Parameter-Efficient Fine-Tuning of LLaMA for the Clinical Domain
Aryo Pradipta Gema, Pasquale Minervini, Luke Daines, Tom Hope, Beatrice Alex
TL;DR
The paper tackles the expensive process of domain adaptation for large language models in clinical settings by proposing a two-step parameter-efficient fine-tuning framework, combining Clinical LLaMA-LoRA for domain adaptation with Downstream LLaMA-LoRA for task-specific fine-tuning. It demonstrates that a small, domain-focused PEFT adaptor can achieve AUROC gains across multiple clinical downstream tasks, including large-scale multilabel diagnoses and procedures classification, while reducing training time and computational requirements. The study provides extensive empirical analysis comparing LoRA and other PEFT methods, showing that trainable CL-LLaMA-LoRA, especially when augmented with Downstream LLaMA-LoRA, yields the best macro-averaged AUROC scores and can outperform some clinically trained LMs.

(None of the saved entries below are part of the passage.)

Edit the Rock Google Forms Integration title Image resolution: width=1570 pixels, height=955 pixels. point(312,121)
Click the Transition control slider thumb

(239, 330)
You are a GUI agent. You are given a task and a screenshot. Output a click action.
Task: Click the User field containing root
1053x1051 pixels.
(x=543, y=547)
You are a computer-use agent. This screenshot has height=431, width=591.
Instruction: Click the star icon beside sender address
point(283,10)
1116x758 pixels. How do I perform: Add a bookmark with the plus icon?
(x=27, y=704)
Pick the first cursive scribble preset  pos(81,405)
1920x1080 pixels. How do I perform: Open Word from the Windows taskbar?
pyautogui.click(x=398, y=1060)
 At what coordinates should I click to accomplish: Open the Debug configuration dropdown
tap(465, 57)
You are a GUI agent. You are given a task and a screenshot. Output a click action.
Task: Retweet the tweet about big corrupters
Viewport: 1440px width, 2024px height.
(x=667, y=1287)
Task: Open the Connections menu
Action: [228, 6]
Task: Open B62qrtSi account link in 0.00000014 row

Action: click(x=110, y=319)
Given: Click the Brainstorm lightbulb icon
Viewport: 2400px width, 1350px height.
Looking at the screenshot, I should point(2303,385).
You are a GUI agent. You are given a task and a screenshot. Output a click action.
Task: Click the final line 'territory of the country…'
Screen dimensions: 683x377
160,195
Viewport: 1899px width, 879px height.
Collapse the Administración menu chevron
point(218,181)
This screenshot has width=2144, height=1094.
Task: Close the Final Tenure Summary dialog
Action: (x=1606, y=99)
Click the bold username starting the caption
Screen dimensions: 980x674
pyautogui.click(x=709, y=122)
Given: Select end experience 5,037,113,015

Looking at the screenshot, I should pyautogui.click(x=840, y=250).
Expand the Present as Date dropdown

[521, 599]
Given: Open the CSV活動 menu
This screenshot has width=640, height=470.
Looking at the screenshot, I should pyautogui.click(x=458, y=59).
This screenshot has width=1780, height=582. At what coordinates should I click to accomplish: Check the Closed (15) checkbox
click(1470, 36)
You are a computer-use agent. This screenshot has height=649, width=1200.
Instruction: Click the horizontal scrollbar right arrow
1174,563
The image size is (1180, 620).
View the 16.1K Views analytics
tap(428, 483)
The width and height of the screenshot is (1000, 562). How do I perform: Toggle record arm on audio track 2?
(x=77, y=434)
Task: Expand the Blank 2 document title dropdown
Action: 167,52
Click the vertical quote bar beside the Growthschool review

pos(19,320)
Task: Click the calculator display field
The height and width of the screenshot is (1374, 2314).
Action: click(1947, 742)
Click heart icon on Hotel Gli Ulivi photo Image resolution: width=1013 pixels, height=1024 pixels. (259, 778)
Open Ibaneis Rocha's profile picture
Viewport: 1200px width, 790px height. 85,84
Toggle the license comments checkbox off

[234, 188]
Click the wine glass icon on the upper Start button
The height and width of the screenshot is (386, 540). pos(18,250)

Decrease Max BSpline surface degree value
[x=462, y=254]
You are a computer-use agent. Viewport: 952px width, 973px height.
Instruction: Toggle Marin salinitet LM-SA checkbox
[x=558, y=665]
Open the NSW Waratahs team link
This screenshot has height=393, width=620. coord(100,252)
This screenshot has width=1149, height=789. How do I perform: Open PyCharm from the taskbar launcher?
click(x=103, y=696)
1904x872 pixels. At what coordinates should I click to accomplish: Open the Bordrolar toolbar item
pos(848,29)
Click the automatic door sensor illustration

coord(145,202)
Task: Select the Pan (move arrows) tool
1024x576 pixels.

Overall, the framework offers a practical, resource-efficient pathway to deploy clinical LLMs with strong predictive performance, while highlighting limitations related to data diversity and potential spurious correlations.
Abstract
Adapting pretrained language models to novel domains, such as clinical applications, traditionally involves retraining their entire set of parameters. Parameter-Efficient Fine-Tuning (PEFT) techniques for fine-tuning language models significantly reduce computational requirements by selectively fine-tuning small subsets of parameters. In this study, we propose a two-step PEFT framework and evaluate it in the clinical domain. Our approach combines a specialised PEFT adapter layer designed for clinical domain adaptation with another adapter specialised for downstream tasks. We evaluate the framework on multiple clinical outcome prediction datasets, comparing it to clinically trained language models. Our framework achieves a better AUROC score averaged across all clinical downstream tasks compared to clinical language models. In particular, we observe large improvements of 4-5% AUROC in large-scale multilabel classification tasks, such as diagnoses and procedures classification. To our knowledge, this study is the first to provide an extensive empirical analysis of the interplay between PEFT techniques and domain adaptation in an important real-world domain of clinical applications.